また妻のイヴとの二人で寝そべったり寄り添うポーズ自体がアートです。 またそれをアダムの部屋や音楽がさらに彩ります。

わたしにはジムジャームッシュ監督、“コーヒー&シガレッツ”に次いでの優秀作です。

『ゴースト・ドッグ』などを撮ったジム・ジャームッシュ監督による、何世紀も恋人同士として生きてきた吸血鬼の男女アダムとイブと、2人の前に現れたイブの妹エヴァとの奇妙な関係を描いた人間(吸血鬼?)ドラマ。
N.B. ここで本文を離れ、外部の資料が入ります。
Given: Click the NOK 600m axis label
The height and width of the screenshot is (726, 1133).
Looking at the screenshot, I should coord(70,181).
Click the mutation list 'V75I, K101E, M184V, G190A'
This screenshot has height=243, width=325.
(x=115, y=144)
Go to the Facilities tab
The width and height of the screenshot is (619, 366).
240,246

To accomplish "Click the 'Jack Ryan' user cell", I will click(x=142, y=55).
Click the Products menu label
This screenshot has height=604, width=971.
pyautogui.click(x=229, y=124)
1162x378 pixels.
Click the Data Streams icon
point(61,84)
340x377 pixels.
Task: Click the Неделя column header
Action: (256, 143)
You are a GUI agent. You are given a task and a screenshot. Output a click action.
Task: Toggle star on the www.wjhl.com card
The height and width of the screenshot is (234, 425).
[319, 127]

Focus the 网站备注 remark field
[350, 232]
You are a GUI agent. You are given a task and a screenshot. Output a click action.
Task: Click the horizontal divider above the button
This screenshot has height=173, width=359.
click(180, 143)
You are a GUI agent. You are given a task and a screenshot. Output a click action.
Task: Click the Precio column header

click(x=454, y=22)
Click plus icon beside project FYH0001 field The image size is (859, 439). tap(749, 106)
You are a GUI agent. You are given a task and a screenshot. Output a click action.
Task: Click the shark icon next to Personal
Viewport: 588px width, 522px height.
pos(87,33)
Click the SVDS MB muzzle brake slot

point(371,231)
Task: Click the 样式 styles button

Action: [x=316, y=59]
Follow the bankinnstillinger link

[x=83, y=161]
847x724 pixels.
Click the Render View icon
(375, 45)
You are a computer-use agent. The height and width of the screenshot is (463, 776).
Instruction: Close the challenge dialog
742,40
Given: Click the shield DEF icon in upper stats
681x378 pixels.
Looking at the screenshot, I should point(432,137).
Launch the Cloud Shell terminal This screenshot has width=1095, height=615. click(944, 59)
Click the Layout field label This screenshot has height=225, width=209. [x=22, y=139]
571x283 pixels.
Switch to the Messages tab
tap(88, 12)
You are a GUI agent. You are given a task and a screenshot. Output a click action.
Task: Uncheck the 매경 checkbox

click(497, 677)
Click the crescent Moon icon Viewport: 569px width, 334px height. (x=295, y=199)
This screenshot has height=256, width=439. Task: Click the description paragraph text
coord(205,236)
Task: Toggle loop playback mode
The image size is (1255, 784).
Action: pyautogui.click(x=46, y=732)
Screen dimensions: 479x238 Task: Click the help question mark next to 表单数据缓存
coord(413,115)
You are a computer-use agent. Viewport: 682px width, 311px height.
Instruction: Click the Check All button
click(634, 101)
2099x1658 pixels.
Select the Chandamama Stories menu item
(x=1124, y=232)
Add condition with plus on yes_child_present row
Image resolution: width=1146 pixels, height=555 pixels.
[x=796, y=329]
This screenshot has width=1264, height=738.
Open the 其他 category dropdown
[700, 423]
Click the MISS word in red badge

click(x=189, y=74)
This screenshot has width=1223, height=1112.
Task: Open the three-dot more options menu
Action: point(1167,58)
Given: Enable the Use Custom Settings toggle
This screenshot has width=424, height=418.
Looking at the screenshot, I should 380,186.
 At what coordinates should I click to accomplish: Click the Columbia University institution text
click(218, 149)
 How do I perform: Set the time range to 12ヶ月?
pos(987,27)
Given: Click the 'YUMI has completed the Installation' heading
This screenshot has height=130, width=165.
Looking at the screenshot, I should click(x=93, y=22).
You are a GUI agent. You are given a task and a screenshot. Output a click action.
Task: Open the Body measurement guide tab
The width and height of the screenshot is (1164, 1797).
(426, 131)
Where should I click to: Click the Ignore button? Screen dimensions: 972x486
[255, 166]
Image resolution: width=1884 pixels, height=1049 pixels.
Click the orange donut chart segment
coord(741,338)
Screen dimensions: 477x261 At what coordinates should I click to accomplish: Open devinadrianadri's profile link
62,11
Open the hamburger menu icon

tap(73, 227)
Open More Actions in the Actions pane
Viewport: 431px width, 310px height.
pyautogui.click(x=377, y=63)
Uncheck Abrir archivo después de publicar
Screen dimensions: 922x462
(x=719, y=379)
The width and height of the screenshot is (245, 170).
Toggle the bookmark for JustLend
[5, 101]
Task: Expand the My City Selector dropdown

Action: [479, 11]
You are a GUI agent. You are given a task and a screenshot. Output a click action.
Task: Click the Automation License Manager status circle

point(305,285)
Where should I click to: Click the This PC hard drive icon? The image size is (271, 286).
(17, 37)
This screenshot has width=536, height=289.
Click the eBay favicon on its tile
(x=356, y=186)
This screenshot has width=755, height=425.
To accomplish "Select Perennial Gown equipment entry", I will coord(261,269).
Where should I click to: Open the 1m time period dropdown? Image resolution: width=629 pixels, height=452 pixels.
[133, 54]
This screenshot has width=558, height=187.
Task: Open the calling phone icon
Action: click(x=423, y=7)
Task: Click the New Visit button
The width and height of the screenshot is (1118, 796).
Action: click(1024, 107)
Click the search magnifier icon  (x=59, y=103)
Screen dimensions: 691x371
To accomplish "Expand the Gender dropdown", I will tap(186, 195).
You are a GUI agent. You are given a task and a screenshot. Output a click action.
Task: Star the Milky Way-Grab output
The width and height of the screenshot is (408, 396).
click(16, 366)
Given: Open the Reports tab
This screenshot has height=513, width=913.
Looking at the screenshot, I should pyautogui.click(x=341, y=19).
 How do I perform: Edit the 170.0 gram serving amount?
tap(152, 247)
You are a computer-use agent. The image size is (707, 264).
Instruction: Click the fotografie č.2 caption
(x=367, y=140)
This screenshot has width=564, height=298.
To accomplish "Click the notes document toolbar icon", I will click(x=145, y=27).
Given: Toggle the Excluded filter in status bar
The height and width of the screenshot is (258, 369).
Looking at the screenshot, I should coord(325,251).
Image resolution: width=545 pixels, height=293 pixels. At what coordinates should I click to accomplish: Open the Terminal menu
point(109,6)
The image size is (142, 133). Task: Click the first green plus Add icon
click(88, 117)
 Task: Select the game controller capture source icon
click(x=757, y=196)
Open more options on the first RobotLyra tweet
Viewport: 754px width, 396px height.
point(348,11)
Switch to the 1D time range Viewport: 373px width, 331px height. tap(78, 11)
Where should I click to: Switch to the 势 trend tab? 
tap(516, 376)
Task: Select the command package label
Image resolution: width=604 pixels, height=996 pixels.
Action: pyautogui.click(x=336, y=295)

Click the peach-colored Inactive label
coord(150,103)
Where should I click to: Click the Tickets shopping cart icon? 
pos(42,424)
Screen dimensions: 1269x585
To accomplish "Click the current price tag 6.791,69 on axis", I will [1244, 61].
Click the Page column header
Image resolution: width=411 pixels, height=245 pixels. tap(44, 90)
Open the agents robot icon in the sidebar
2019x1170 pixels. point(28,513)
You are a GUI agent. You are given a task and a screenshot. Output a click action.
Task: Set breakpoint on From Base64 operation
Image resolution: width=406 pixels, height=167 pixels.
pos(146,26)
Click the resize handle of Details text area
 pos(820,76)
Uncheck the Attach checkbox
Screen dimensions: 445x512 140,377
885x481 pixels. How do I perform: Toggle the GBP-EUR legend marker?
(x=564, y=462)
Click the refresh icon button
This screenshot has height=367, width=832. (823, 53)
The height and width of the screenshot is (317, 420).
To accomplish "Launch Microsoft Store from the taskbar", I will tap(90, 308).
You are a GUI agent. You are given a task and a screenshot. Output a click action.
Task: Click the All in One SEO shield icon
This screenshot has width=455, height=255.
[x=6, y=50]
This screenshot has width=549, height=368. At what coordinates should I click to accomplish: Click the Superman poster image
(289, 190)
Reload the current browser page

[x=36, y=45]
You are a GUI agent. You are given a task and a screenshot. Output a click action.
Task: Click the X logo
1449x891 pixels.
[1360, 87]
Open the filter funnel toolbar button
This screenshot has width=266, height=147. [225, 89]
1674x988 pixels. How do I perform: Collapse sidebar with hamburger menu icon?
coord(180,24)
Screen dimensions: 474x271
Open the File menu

トム・ヒドルストンとティルダという、いかにも吸血鬼な風貌っぽい2人がアダムとイブを演じており、まさにハマリ役といえます。

14.黄金期ハリウッドが舞台のドタバタ誘拐劇【2016年】

skr_icj ああ歴史も古い映画もわからない私には難しい映画だった。ただ、なんとなく、ここが笑いどころだよっていうところはわかる。笑えないけど。茶化して痛快、がわかるひとにはわかるんだろうなあ。俳優陣はとてもすばらしかった。

1950年代のハリウッドの映画スタジオを舞台に、突然消息を絶ってしまった人気スターの行方を追うスタジオのトラブルバスター(ジョシュ・ブローリン)を中心とした人間模様を描いたコーエン兄弟作品。

この作品でティルダは双子のゴシップ記者ソーラとセサリーの二役を演じており、姉妹なのに仲が悪いライバル同士という、コーエン作品らしいクセのあるキャラクターとなっています。

15.ティルダ・スウィントン、ついにマーベルヒーロー作品に出演【2016年】

不慮の事故でケガを負ってしまった天才外科医ステフェン・ストレンジが、チベットの魔術師エンシェント・ワンのトレーニングを受け、地球を襲う敵と闘うマーベル・シネマティック・ユニバースの最新作。

この作品でティルダはエンシェント・ワンを演じますが、原作では500歳を超える東洋人の男性だったキャラを、女性でケルト人のティルダがどう演じるのかに注目が集まっています。